(LISTED ENTRIES)
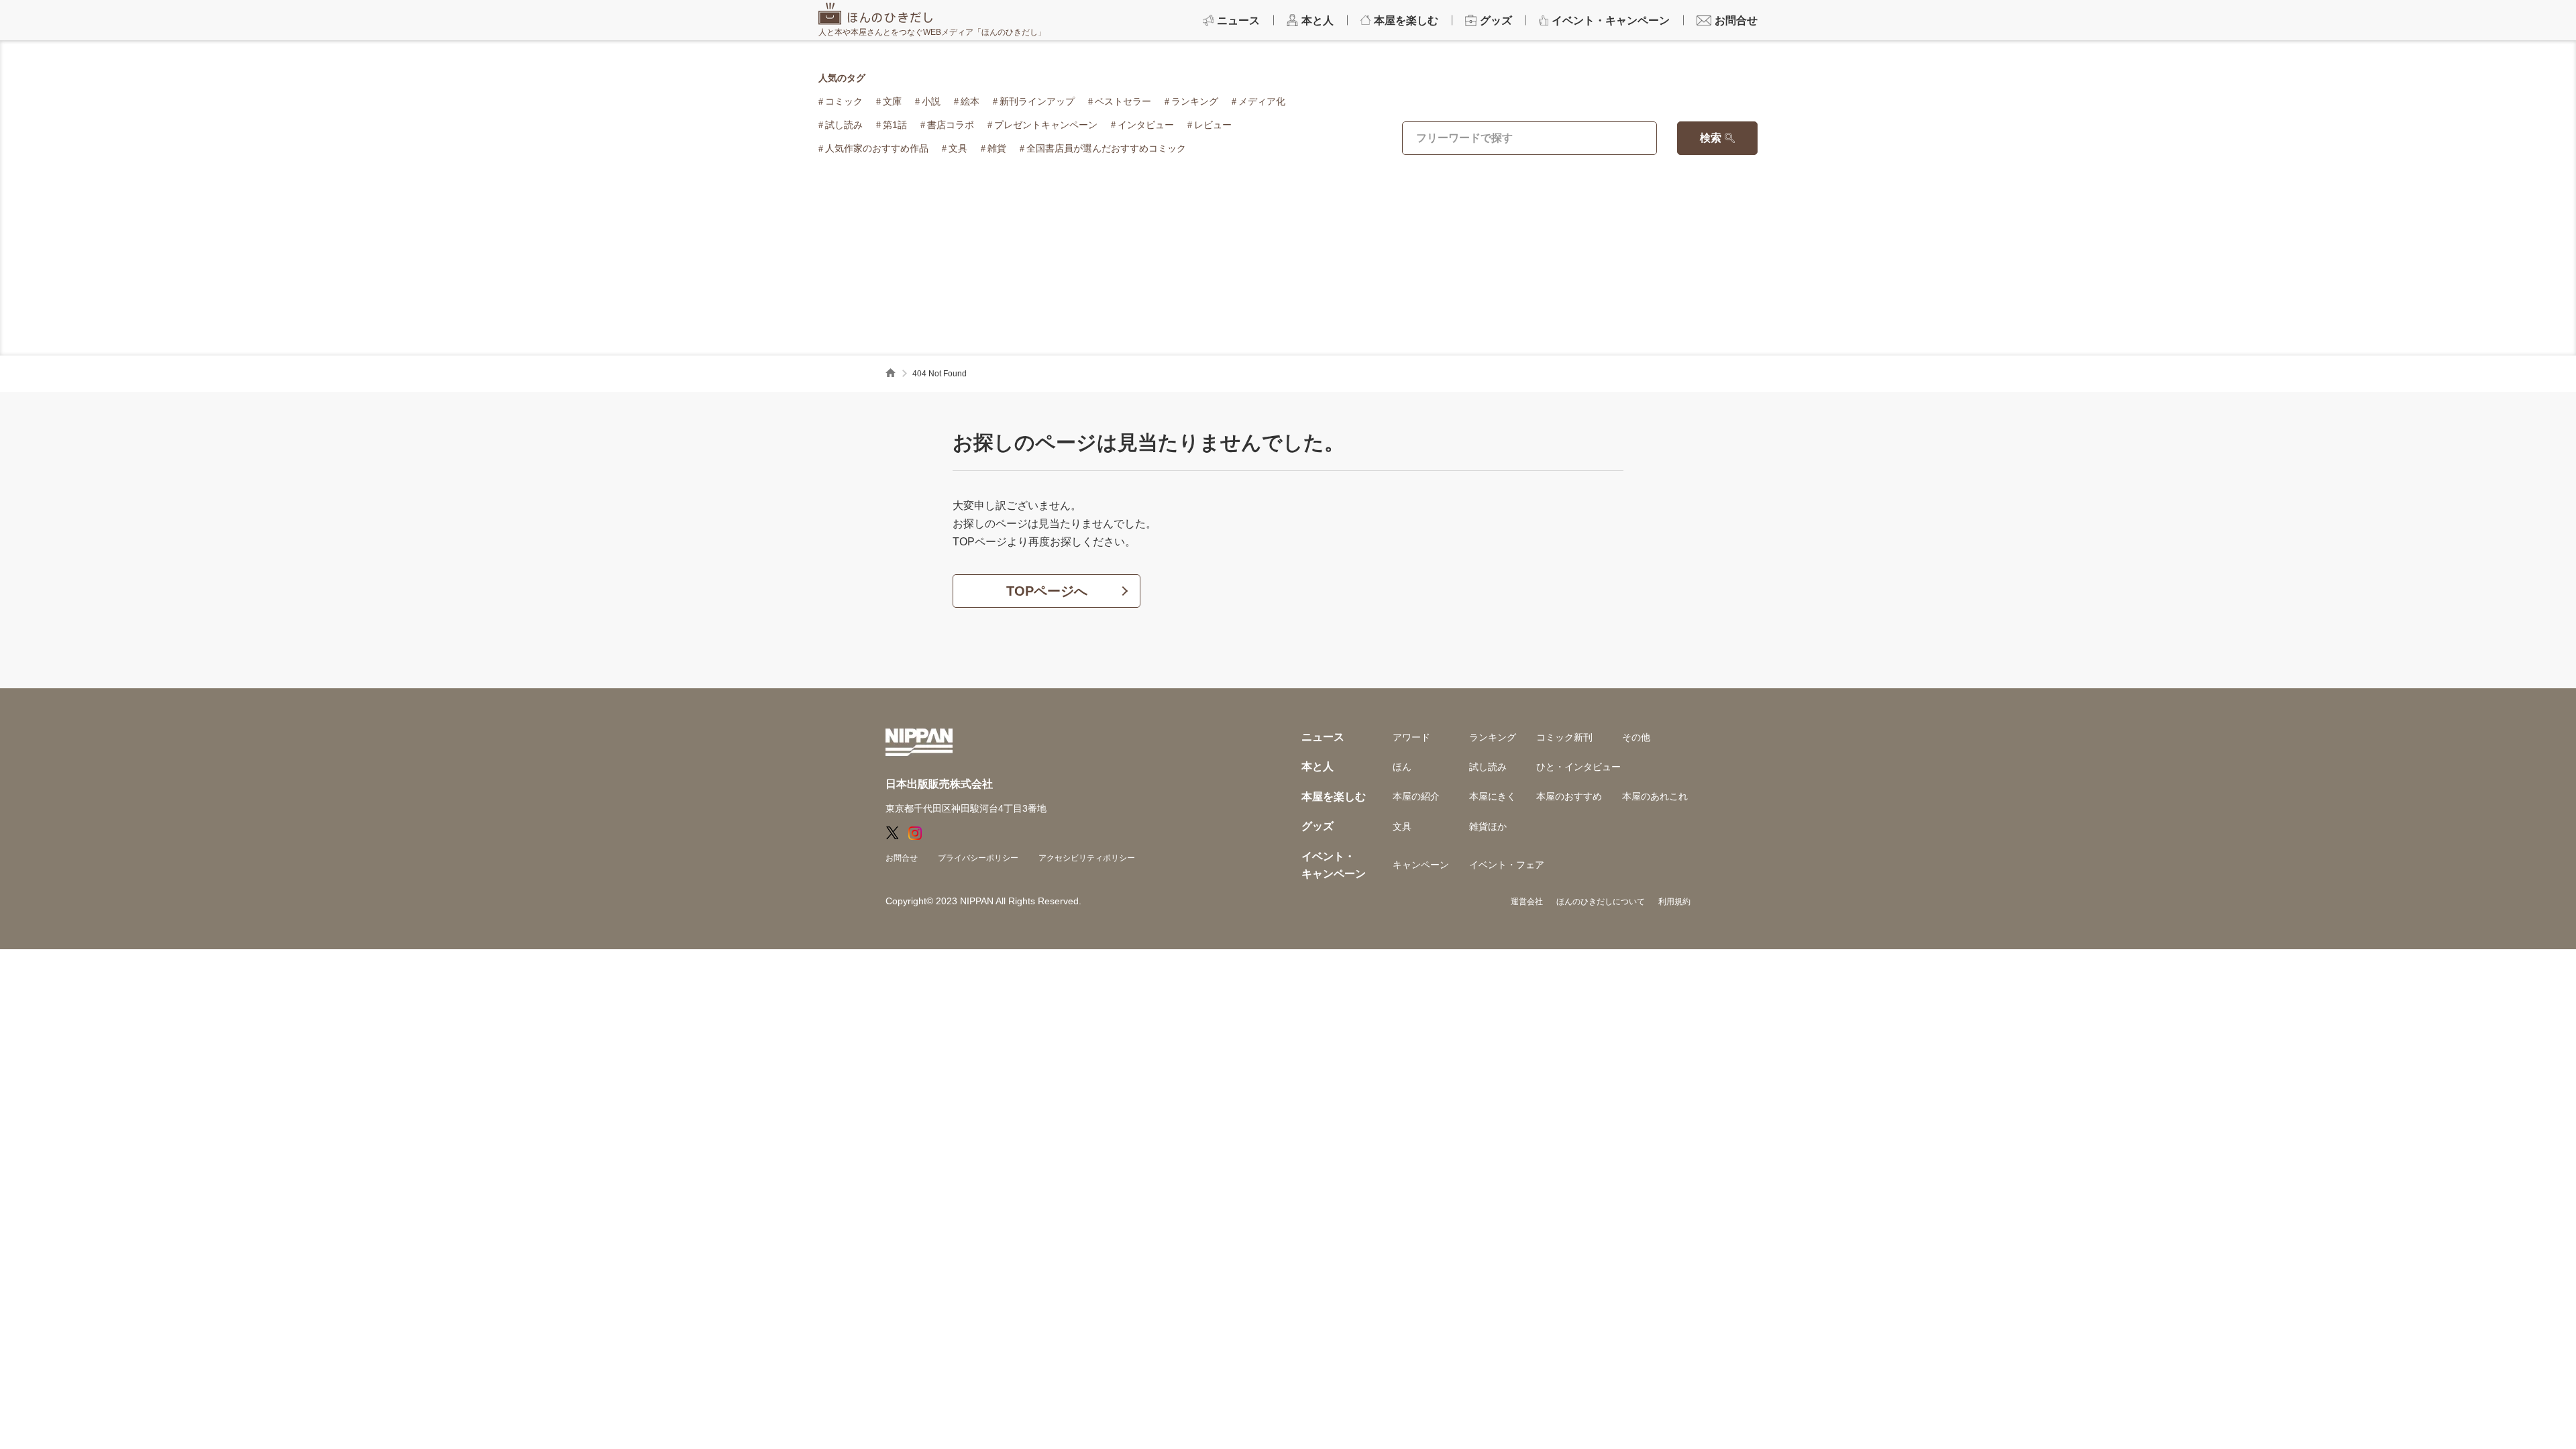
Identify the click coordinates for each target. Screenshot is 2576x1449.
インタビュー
...
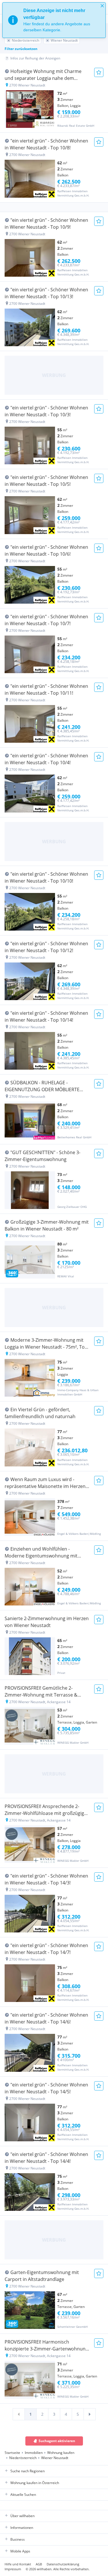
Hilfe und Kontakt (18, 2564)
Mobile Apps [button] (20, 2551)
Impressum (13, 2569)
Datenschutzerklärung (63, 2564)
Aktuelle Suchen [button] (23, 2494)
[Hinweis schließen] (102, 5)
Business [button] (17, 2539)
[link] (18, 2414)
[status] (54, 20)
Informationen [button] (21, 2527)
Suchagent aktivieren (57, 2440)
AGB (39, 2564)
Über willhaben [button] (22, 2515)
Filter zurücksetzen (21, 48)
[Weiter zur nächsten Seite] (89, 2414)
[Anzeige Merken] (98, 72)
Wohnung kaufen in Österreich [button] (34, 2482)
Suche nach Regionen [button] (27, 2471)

(TASK BRIEF)
The response must hold only the lines above from the line with "[Weiter zur nächsten Seite] (89, 2414)" through the line with "Suche nach Regionen [button] (27, 2471)", each copied exactly, both ends kept.

(WRITTEN SOLUTION)
[Weiter zur nächsten Seite] (89, 2414)
[Anzeige Merken] (98, 72)
Wohnung kaufen in Österreich [button] (34, 2482)
Suche nach Regionen [button] (27, 2471)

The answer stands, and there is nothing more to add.